That webcomic is funny, but I had never seen it before!

Wordsmith-Sensei, thanks for the first link and commentary.

Will rant sooner or later about it.

Will go RTF...Article.

>>Thanks for the link, siliconshaman.

That webcomic is funny, but I had never seen it before!<<

That webcomic has done some other great stuff, like this one about superpowers. That's basically Terramagne for you.

>> Wordsmith-Sensei, thanks for the first link and commentary. <<

*bow, flourish* Happy to be of service! :D

>> Will rant sooner or later about it.

Will go RTF...Article. <<

You're always welcome to come back and discuss it here if you wish.
"Boys with Sticks" was a great article, thanks for sharing.

My rant was going to be about tools in general, and how the more useful, complex tools are less common than they were even half a generation ago. I had in mind "planned obsolescence" as one major culprit, and how it turned entire cities into ghost towns as customers moved to those who planned further than five years ahead.

"The only place that can manufacture anything nowadays is China," is how some people speak of it in disgust, but it may be worse than that, because factories retool quicker in China as well, there may not be a general plan to make anything last much longer than it takes to get paid for selling it, or 90 days to 18 months depending on the sector.

The comments on the article made me think of something else, though: how can people create a space for multi-role individuals?

The military, from a superficial view, has only one role, but from even a casual glance, lots of people learned non-military skills which benefited themselves and thus society. It would vary with place and era, I hear the "golden era" of the military-educational path is long over the U.S., from someone who went through it and got several doctorates (I think, "only" three), but moving from military to industry was more a matter of creating a place that couldn't be found otherwise, I think.
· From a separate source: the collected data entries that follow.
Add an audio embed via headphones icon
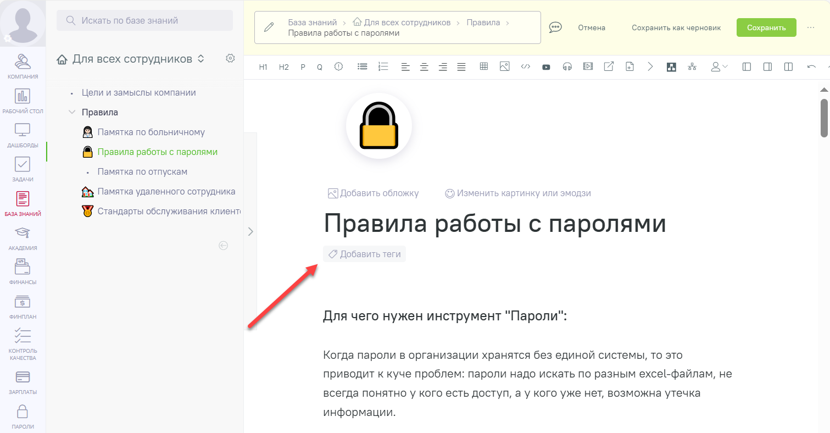[x=567, y=66]
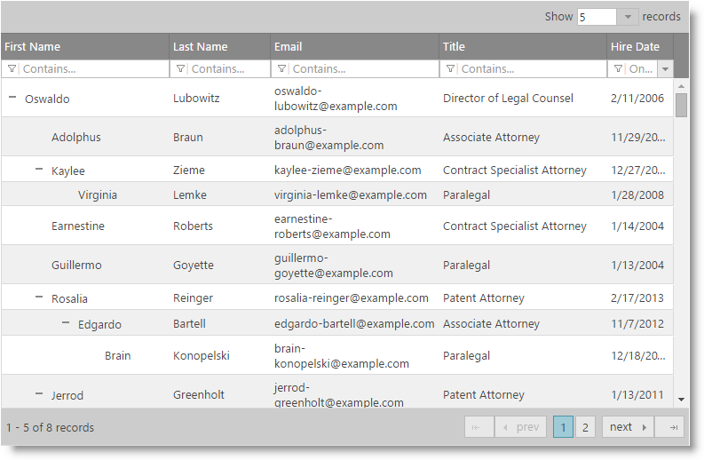Collapse the Rosalia row

point(39,297)
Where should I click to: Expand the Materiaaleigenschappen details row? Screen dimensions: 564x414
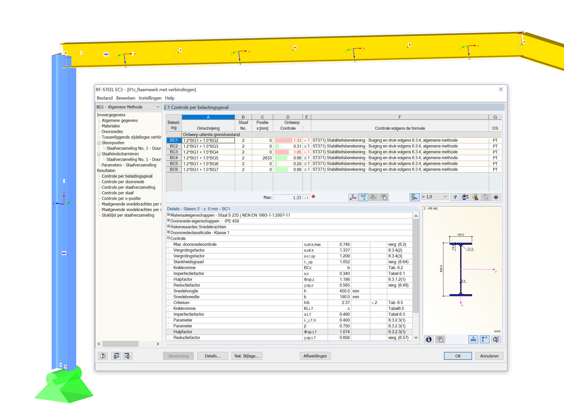tap(168, 215)
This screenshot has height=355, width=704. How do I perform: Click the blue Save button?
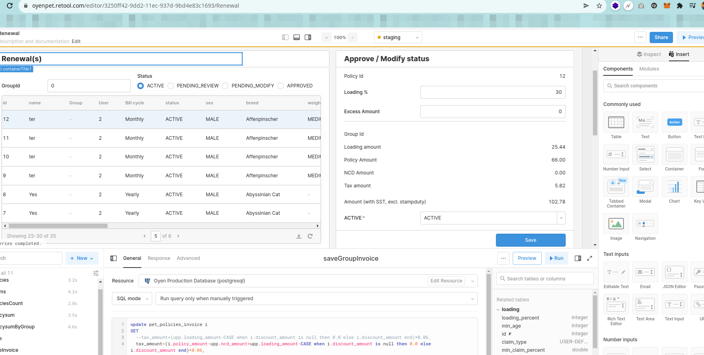[x=530, y=240]
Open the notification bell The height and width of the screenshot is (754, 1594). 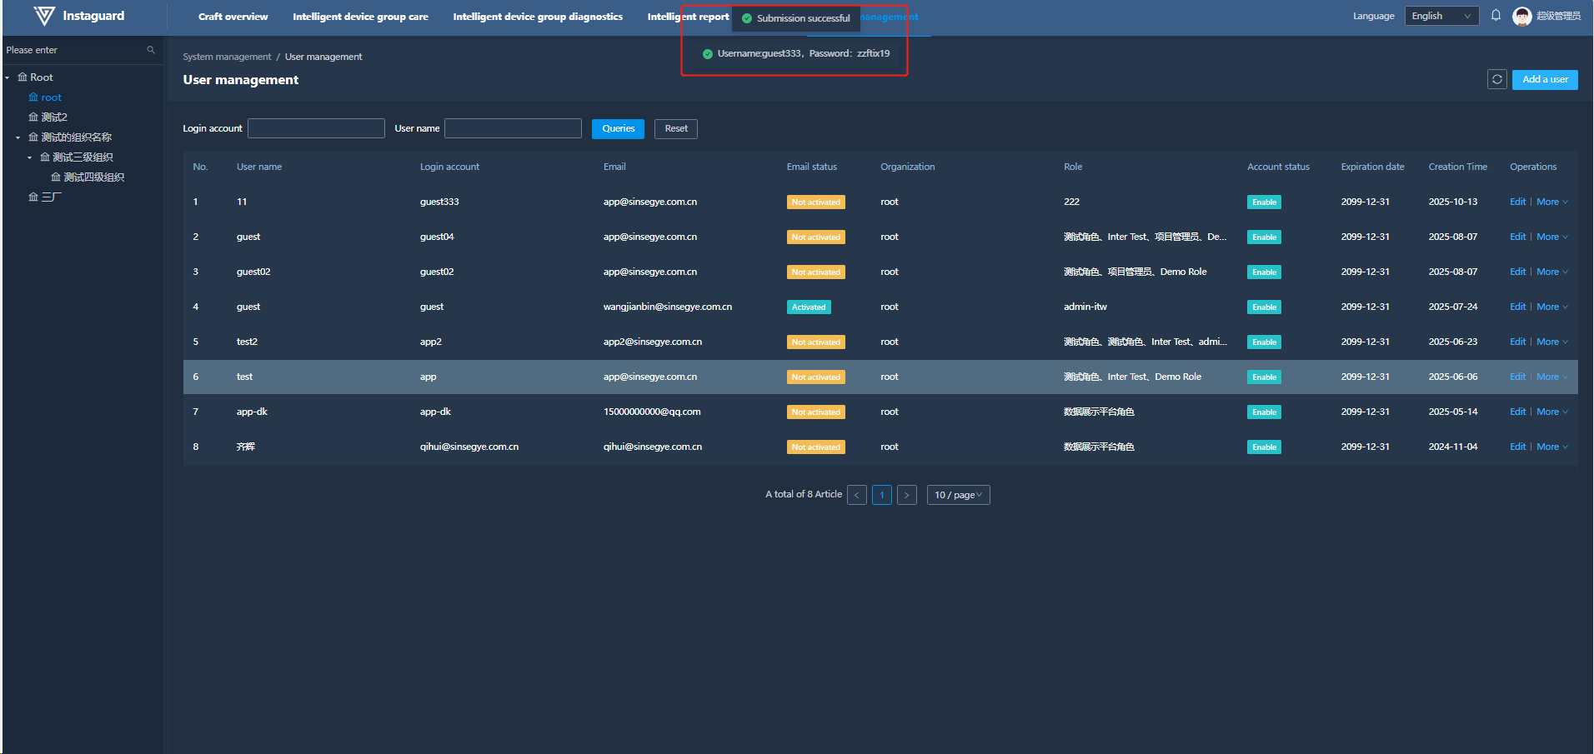tap(1496, 16)
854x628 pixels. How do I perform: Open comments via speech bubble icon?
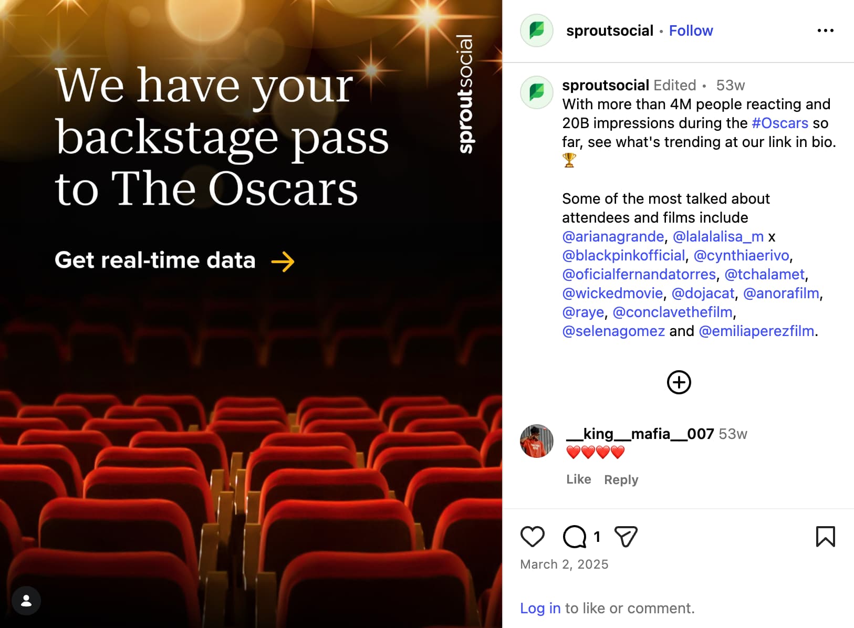(575, 537)
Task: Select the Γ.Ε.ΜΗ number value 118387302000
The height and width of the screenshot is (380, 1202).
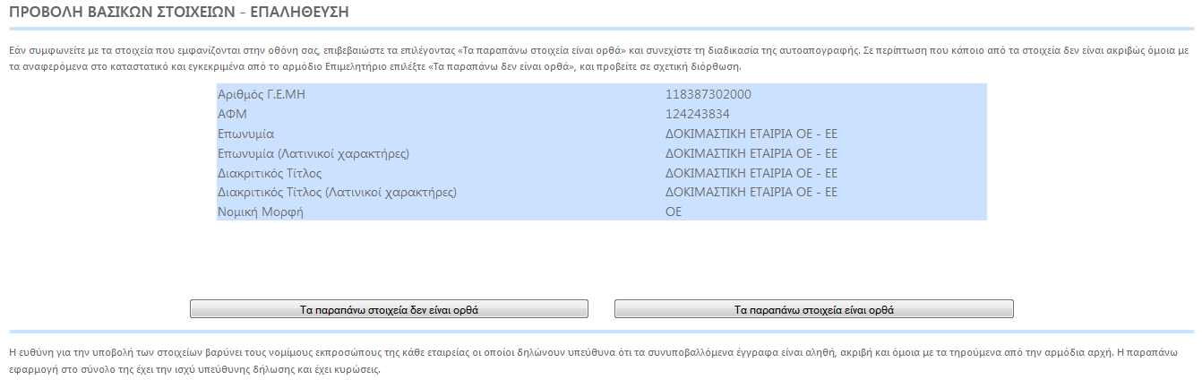Action: 708,94
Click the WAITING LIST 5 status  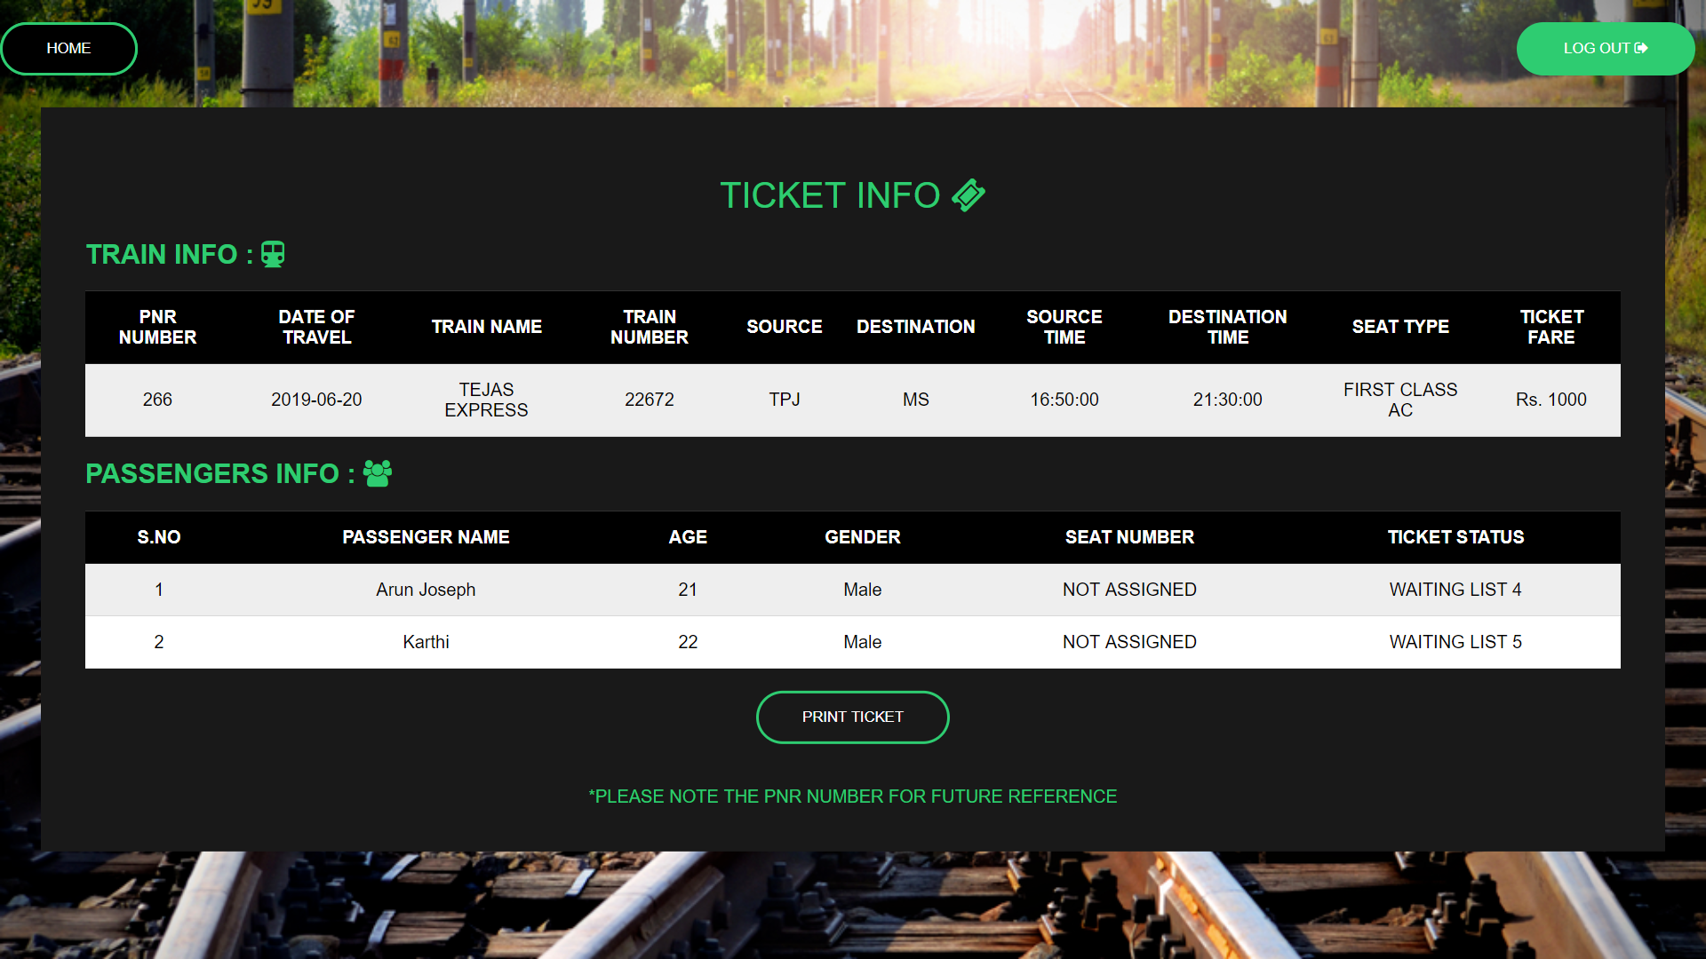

Sticks, and weapons in general, have their place. Even the "Lord of War" said: "I'd rather my guns fire and miss, once they fire." (since he sold the bullets as well). I do think that some weapons, like land mines, maybe shouldn't be manufactured in the first place, as they cause more damage to civilians, long after the fact, than anyone else.

To get back to the point, if I can remember it... tools which are too expensive by orders of magnitude, than the market can bear... planning to replace something only because it was old, not because it is broken in design, are all some of the consequences of the paranoia of some conglomerates who were afraid of competition.

Over time, it created a different breed of business, although I think this evolution of business and ethics, esp. of businesses based on generating not just financial profits, but social prosperity, is something which has been constrained by narrow-minded entities for at least the last several decades, in general.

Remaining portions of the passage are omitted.